The new estimated cost provided by a research project at Brown University's Watson Institute for International Studies, is also much higher than most previous attempts to quantify the operations.
A March 2011 Congressional Research Service report estimated the war funding at $1.4 trillion through 2012 and the Congressional Budget Office pegged the cost from 2001 through 2021 at an estimated $1.8 trillion, according to Reuters.
A 2008 report by economists Joseph Stiglitz and Linda Bilmes, however, put the estimated combined cost of the Iraq and Afghanistan wars between $5 and $7 trillion. They included interest on debt, future borrowing to pay off debt, the cost of a continued military presence, and health care and counseling for veterans.
Catherine Lutz, a professor of anthropology at Brown and one of the project's directors, told Foreign Policy her group also took into account future costs, such as obligated expenses for injured soldiers in the decades to come.
According to a White House spokesperson, the number disparity between the trillion-dollar figure the president used this month and the Brown report comes down to methodology -- and what you choose to include. The administration is counting only the "direct costs of war," the spokesperson said, which includes just the money appropriated for the budgets of the Pentagon, State Department, and intelligence community. Officially, the White House says the "total amount appropriated for war-related activities" is $1.3 trillion, which could rise to $1.4 trillion in 2012.
Nora Bensahel, a senior fellow at the Center for a New American Security, said it's fair to include more than just the cost of current operations when coming up with the "total cost" of the war -- including things such as veteran care.
"There are people who are being injured today who will need health care for a long time after the conflict ends," she said. "That's not part of the current cost, but it's certainly directly related."
Bensahel, who has not read the entire report, said other expenses mentioned in the press were less fair -- including factoring in lost opportunity costs.
"I don't think that's an appropriate cost to include because every expenditure of money includes some trade-offs," she said.
According to the report, the United States has already spent between $2.3 and $2.6 trillion on Iraq and Afghanistan. The project also looked at the cost of war in terms of human casualties. The number of total deaths it calculates (225,000) is "a very conservative estimate," said Lutz.
"Seeing the death toll, how many of the allied uniform folks have died and seeing the civilian numbers was the biggest shock for me," she said.
31,741 uniformed allied soldiers and contractors -- from U.S., Iraqi, Afghan, and Pakistani security forces, as well as contractors -- have been killed. And the report claims that at least 137,000 civilians have been killed in Iraq and Afghanistan.

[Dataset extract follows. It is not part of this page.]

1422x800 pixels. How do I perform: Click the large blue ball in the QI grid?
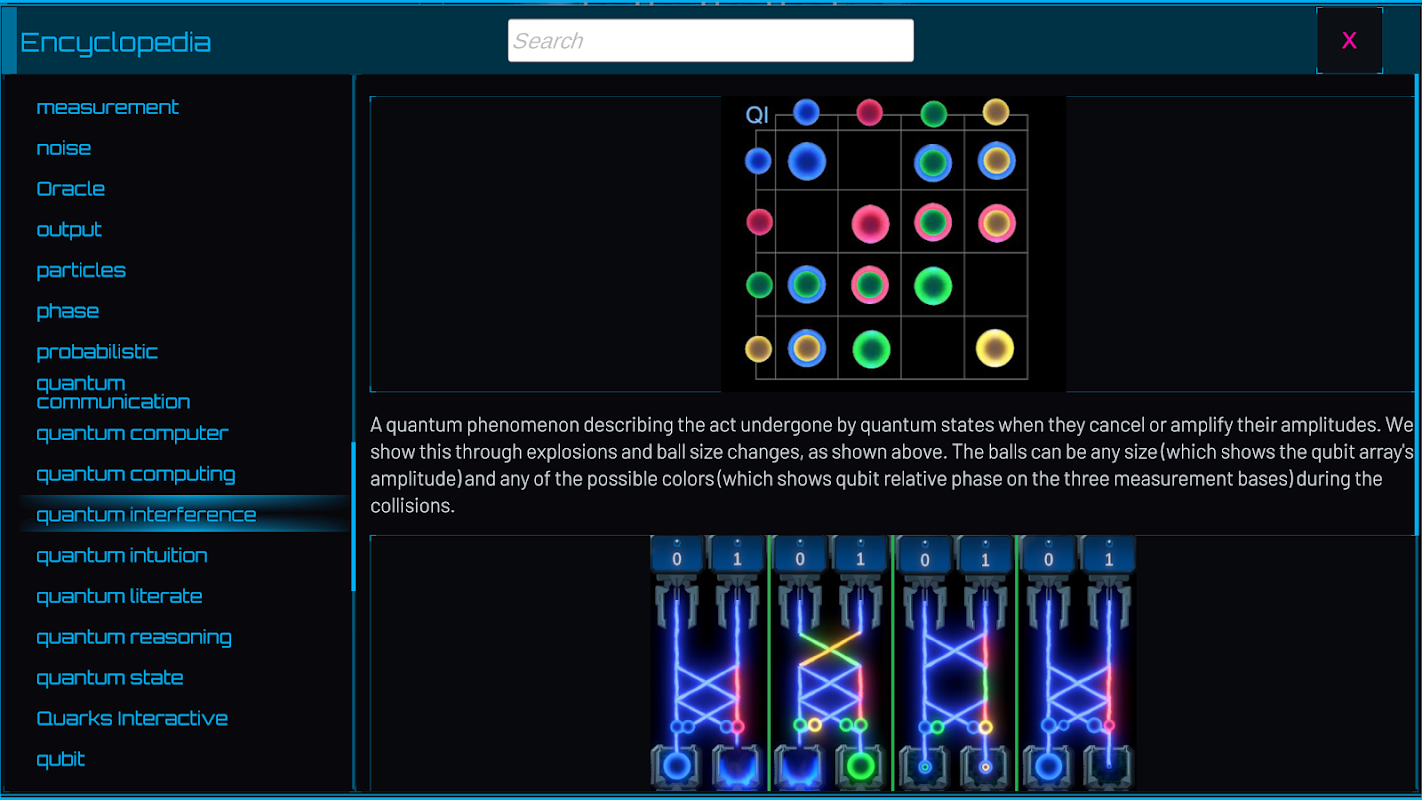coord(807,161)
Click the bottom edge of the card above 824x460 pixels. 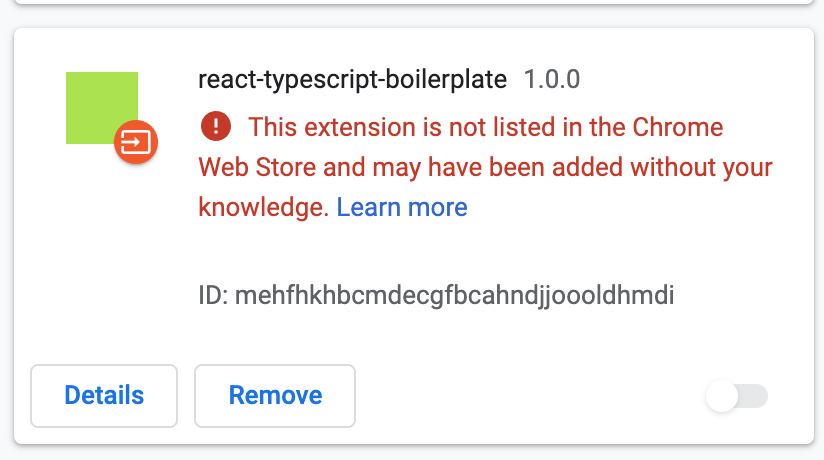click(412, 3)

Journalists and humanitarian workers accounted for between 434 and 521 deaths.
The goal of the project was to give the public "a fuller sense of what's at stake," Lutz said. "I think it's the case that we've had an atrophying of public information sources [looking into these questions]. Journalism is in a challenged state and there's a real heavy spin machine out there. Whatever one's political project, it's accompanied by a heavy dose of misinformation. We really feel it's important for foreign policy and domestic policy decision-making to know this information."